Instructions for the task
Could you please return each line of the data that has the word "agent"?

Excerpted records
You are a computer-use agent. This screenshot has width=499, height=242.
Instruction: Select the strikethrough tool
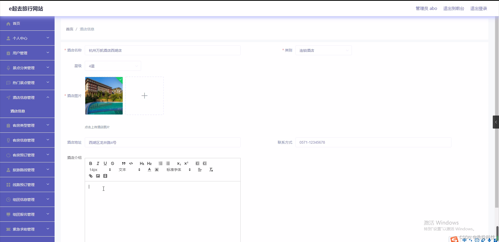coord(113,163)
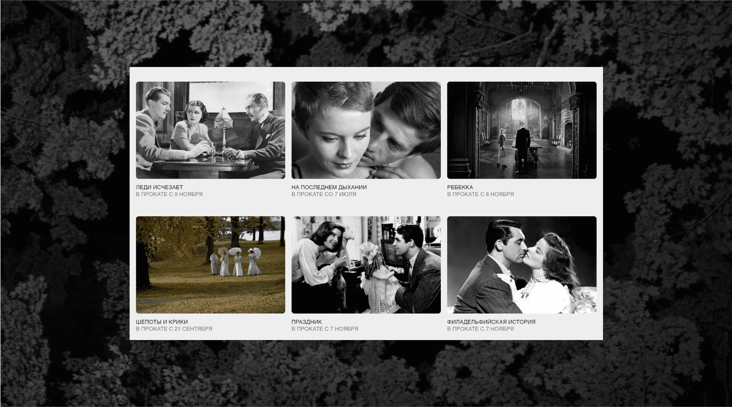Click the ШЕПОТЫ И КРИКИ title
The width and height of the screenshot is (732, 407).
162,322
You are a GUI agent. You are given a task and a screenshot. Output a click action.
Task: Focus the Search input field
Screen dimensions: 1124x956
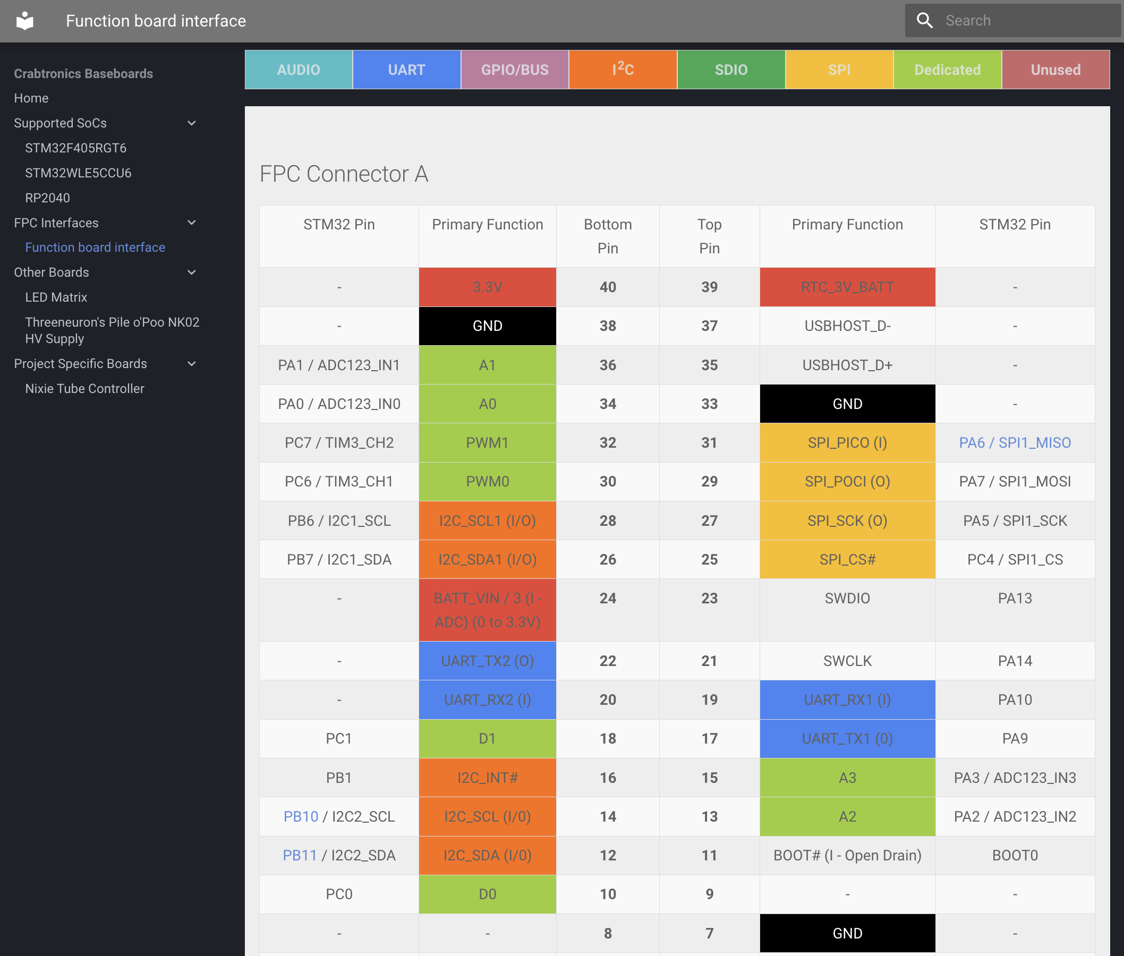pos(1024,21)
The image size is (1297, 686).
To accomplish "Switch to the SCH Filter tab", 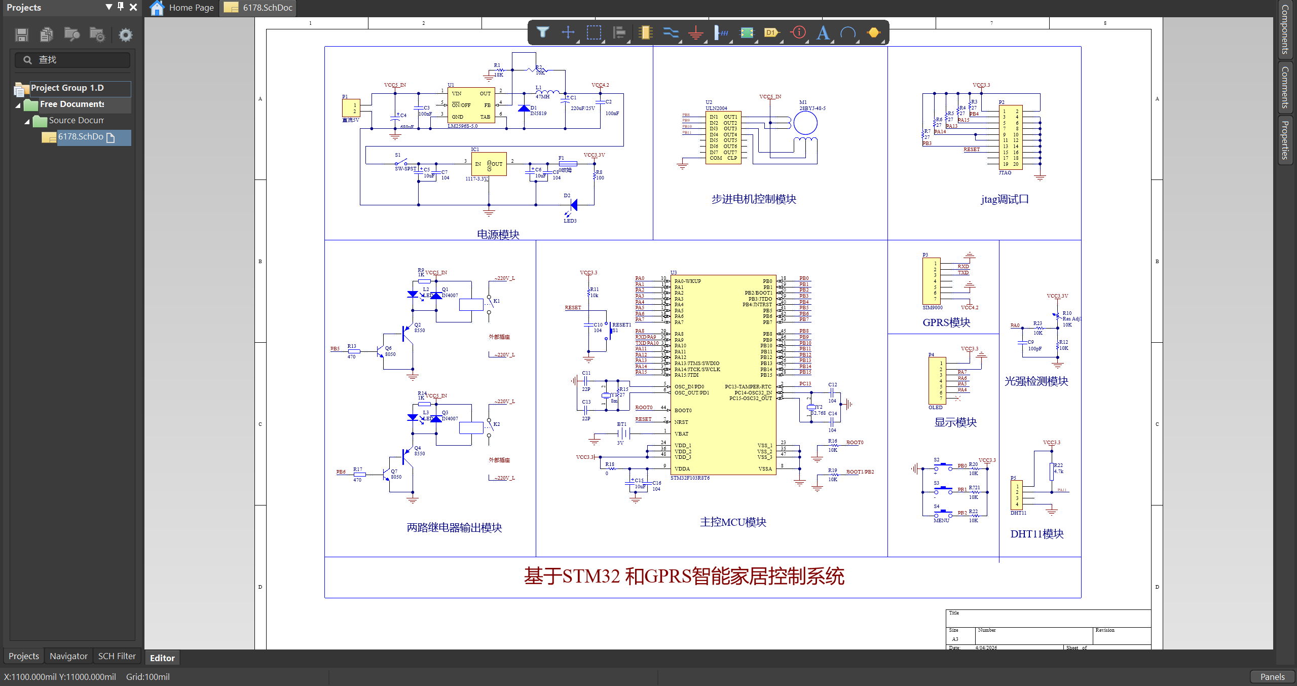I will tap(117, 656).
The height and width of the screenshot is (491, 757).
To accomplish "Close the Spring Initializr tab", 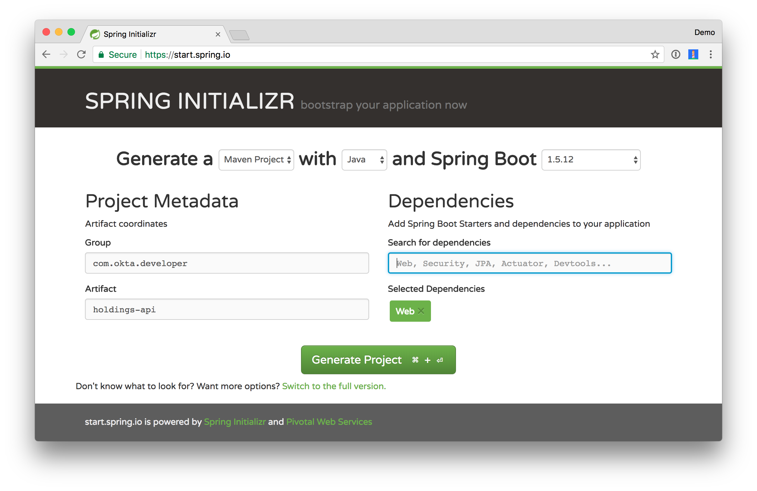I will pyautogui.click(x=218, y=34).
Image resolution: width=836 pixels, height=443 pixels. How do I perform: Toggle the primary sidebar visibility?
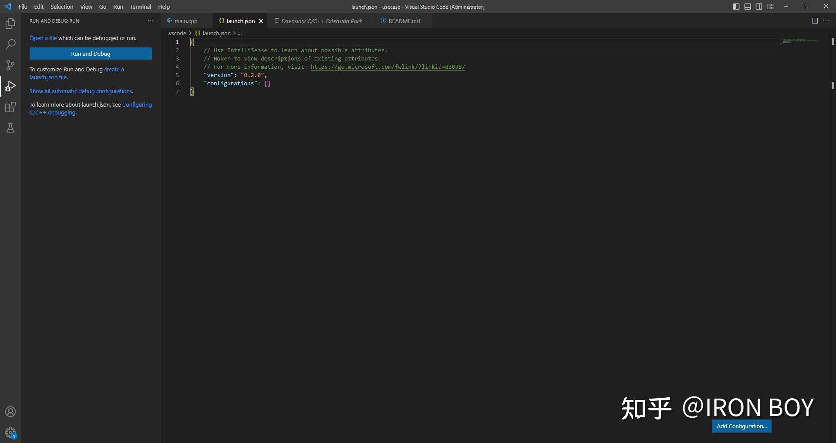[736, 7]

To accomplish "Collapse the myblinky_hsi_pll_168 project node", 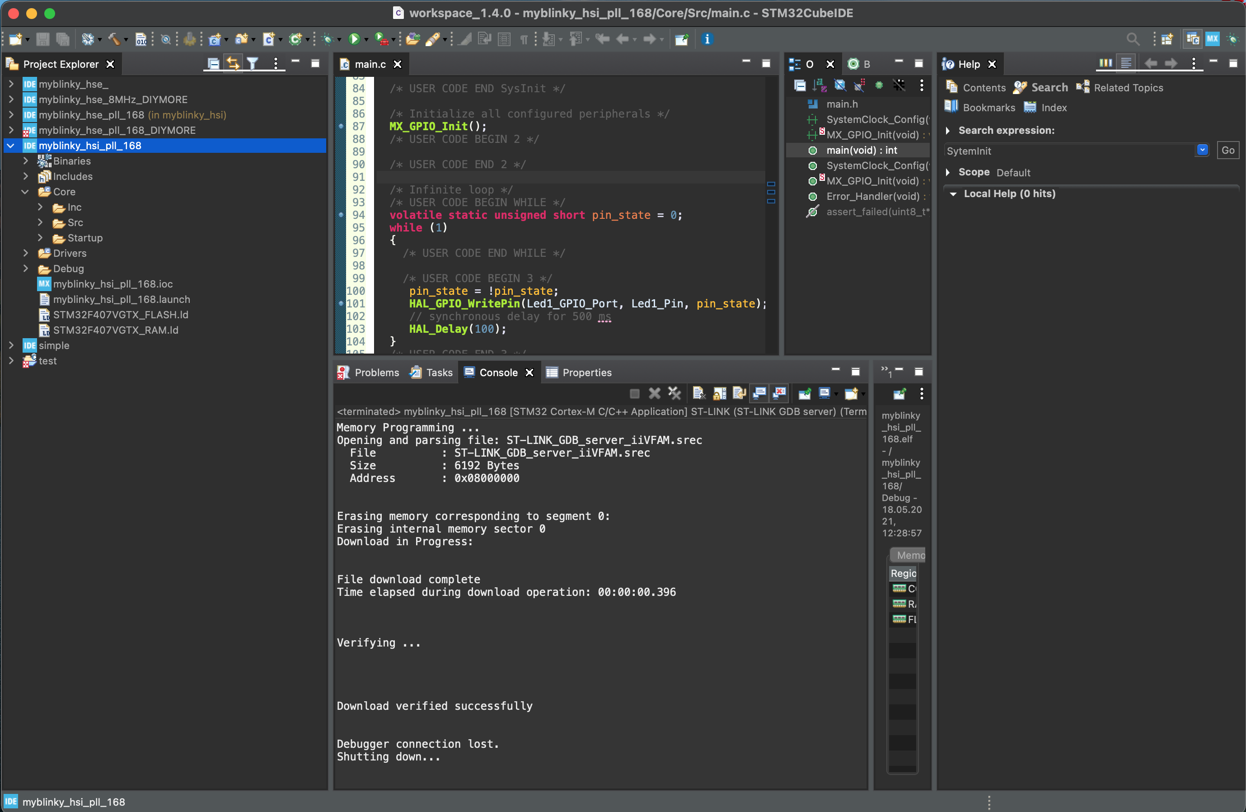I will coord(11,146).
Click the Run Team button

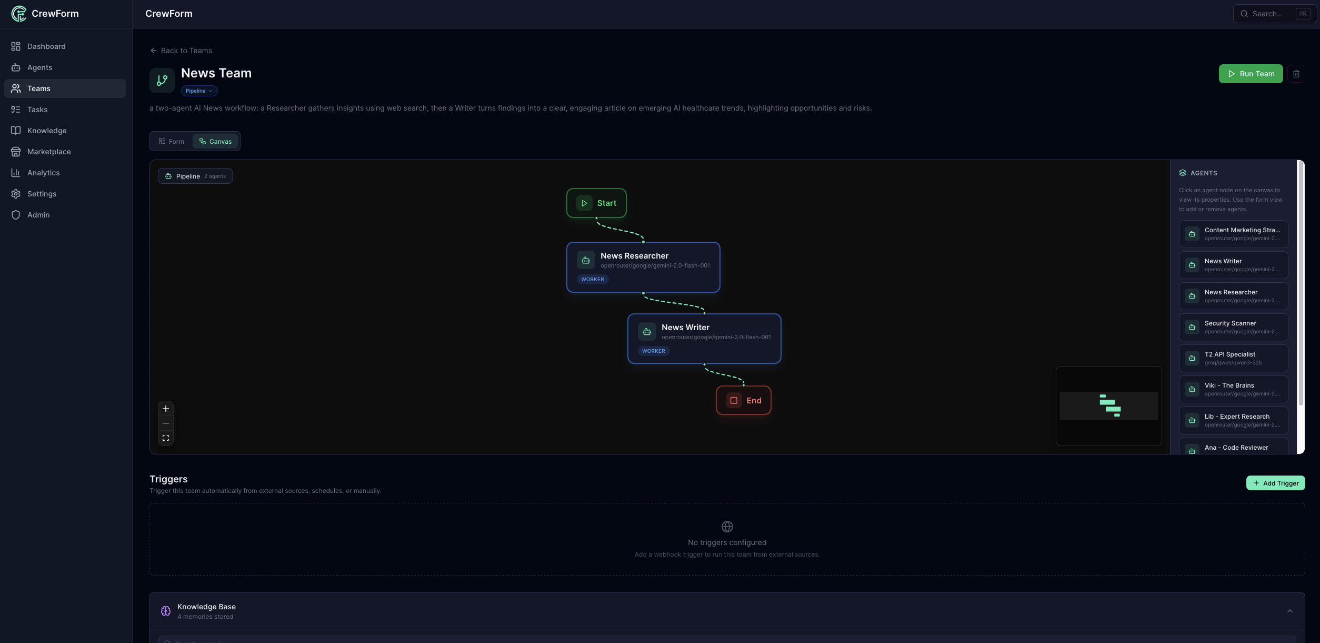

Solution for this exercise
You are a computer-use agent. This screenshot has width=499, height=242.
You are a GUI agent. You are given a task and a screenshot. Output a click action.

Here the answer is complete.